A data point: Even today, in highly explored areas such as mathematics, it takes a significant fraction of a normal human life to acquire the skillset needed to tackle the hard problems.

comment by CCC · 2012-12-13T03:38:23.365Z · score: 0 (2 votes) · LW(p) · GW(p)

Ancillary devices (like computers) do improve, however. With time, education will likely shift away from memorising facts, and people will put a greater reliance on handheld computing systems; which can include, for example, automated theorem proving software (which already exists).

Brain-computer direct interfaces will take time to develop, but are a continuation of this trend.

comment by Tenoke · 2012-12-12T20:58:42.272Z · score: 2 (4 votes) · LW(p) · GW(p)

Some people would argue that we don't want to reach the superintelligent level the really slow way because more and more people are dying and there is more tragedy the longer we take.

comment by pleeppleep · 2012-12-12T22:39:28.790Z · score: -1 (3 votes) · LW(p) · GW(p)

And, more importantly, we'd all be dead by that time so it wouldn't help us very much.

comment by [deleted] · 2012-12-14T00:24:14.116Z · score: 0 (0 votes) · LW(p) · GW(p)

Humans will not go about fooming until we can doctor our brains well enough that we might as well run the entire civilization in upload space. Even then I and four associates suspect that modifying your own brain is dangerous and can lead to UFAI.

comment by [deleted] · 2012-12-13T13:27:35.356Z · score: 0 (0 votes) · LW(p) · GW(p)

World literacy will allow anyone and everyone to read up on that which interests them.

There are plenty of people who know perfectly well how to read but can't be arsed to, so long as they can eat everyday and watch TV on their couch.

comment by NancyLebovitz · 2012-12-13T13:41:04.501Z · score: -1 (1 votes) · LW(p) · GW(p)

No doubt, but what's important isn't so much the people who don't do much (and I don't think there's any superiority from reading ordinary stuff vs. watching ordinary stuff), as the people who could be doing something interesting or important but are blocked because of lack of literacy.

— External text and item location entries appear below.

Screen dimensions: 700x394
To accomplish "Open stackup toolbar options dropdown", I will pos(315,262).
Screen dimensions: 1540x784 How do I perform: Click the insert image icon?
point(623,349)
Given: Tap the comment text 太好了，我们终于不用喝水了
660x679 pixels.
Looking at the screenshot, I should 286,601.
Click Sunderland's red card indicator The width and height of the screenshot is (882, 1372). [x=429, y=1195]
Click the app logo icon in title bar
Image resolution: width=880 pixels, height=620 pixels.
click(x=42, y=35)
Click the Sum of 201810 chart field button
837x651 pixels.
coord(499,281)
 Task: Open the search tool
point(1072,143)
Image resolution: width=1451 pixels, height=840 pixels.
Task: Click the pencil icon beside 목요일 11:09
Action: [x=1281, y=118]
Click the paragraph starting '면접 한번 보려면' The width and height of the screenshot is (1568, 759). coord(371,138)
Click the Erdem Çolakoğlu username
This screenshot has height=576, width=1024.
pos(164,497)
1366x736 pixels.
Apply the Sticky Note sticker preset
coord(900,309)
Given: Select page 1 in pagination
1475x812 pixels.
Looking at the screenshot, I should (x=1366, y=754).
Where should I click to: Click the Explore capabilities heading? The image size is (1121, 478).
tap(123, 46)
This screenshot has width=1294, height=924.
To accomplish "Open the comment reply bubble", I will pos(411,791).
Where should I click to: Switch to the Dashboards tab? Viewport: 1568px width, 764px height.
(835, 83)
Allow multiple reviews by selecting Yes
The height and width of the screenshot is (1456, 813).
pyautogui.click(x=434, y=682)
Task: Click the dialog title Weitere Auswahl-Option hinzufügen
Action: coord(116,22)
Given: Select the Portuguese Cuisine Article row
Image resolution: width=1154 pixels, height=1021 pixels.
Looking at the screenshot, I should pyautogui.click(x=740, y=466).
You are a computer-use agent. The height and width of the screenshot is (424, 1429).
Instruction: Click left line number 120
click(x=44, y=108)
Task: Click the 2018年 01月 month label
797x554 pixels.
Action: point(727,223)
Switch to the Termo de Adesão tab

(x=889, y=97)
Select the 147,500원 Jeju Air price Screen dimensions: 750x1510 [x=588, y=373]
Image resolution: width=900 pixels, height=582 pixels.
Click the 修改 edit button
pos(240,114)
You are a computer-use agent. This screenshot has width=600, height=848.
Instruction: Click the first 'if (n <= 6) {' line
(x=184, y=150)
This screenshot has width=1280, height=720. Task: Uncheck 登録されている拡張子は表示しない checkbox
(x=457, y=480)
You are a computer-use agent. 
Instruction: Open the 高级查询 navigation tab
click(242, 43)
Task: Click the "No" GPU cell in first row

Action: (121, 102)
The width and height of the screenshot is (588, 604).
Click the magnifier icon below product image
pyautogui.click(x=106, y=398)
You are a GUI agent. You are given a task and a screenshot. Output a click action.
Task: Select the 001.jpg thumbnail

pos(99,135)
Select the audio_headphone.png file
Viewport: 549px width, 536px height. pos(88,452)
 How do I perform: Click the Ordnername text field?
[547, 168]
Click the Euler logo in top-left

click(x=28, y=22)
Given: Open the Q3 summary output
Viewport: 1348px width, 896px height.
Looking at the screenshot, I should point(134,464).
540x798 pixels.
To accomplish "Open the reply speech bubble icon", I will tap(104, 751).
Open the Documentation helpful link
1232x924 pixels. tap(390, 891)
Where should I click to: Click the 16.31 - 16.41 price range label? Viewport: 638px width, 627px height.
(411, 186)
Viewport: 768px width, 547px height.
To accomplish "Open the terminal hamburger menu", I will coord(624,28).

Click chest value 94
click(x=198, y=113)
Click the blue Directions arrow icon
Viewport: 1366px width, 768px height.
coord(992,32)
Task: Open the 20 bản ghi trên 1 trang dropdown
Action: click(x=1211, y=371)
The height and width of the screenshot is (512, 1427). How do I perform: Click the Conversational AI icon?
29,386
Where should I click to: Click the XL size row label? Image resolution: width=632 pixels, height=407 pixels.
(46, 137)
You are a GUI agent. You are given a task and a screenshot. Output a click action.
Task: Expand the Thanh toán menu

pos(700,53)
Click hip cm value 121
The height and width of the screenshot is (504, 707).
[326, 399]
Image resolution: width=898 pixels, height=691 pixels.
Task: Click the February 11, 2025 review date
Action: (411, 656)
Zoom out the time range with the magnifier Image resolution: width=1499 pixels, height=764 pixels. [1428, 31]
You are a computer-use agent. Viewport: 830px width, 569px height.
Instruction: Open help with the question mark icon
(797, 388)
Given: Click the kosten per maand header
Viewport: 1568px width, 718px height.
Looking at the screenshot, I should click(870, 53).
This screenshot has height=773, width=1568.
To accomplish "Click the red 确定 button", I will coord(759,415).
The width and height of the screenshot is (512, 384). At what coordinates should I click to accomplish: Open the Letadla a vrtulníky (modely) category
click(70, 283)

comment by timtyler · 2012-12-13T00:54:35.553Z · score: -3 (3 votes) · LW(p) · GW(p)

The aim, therefore, is to allow humanity, and not some human-made AI, to go foom. It will take some significant amount of time [...]

And so it will be beaten by machines, which are doubling in power every year or so. Brains have lost, long live computers.

comment by CCC · 2012-12-13T03:53:09.943Z · score: 1 (1 votes) · LW(p) · GW(p)

Machines are doubling in raw computational speed, but have yet to show signs of intelligence. In fact, it's pretty obvious by now that intelligence is not merely a function of raw computational speed; there's some other, as yet unknown, factor which is necessary. Once this factor is identified and can be artificially created, then yes, machines will quickly outpace humanity... but what is known about this factor is that it is very, very hard to identify.

Though it seems unlikely that AI will fail to be invented over the next century, it has nonetheless non-negligible probability.

comment by NancyLebovitz · 2012-12-13T04:07:26.206Z · score: -1 (1 votes) · LW(p) · GW(p)

By one measure, the computers have won. My name is difficult for many human beings to process. This not nearly as serious a problem as having a name which computers find difficult to process.

comment by Desrtopa · 2012-12-13T04:23:30.606Z · score: 1 (1 votes) · LW(p) · GW(p)

And of course, one can also run into problems with words that computers could process, but refuse to.

comment by TimS · 2012-12-13T02:17:03.033Z · score: -1 (3 votes) · LW(p) · GW(p)

Moore's Law is a socio-economic observation, not a physical law like the Second Law of Thermodynamics.

comment by Desrtopa · 2012-12-13T03:36:52.995Z · score: -2 (2 votes) · LW(p) · GW(p)

On the other hand, when I was in middle school, I was taught that the human brain was hundreds of thousands of times more powerful than any supercomputer. These days, our top supercomputers have a whole lot more processing power than the human brain. So it's more or less true that human brains have already lost, even if we haven't yet reached the point where everyone can own a computer more powerful than a human brain.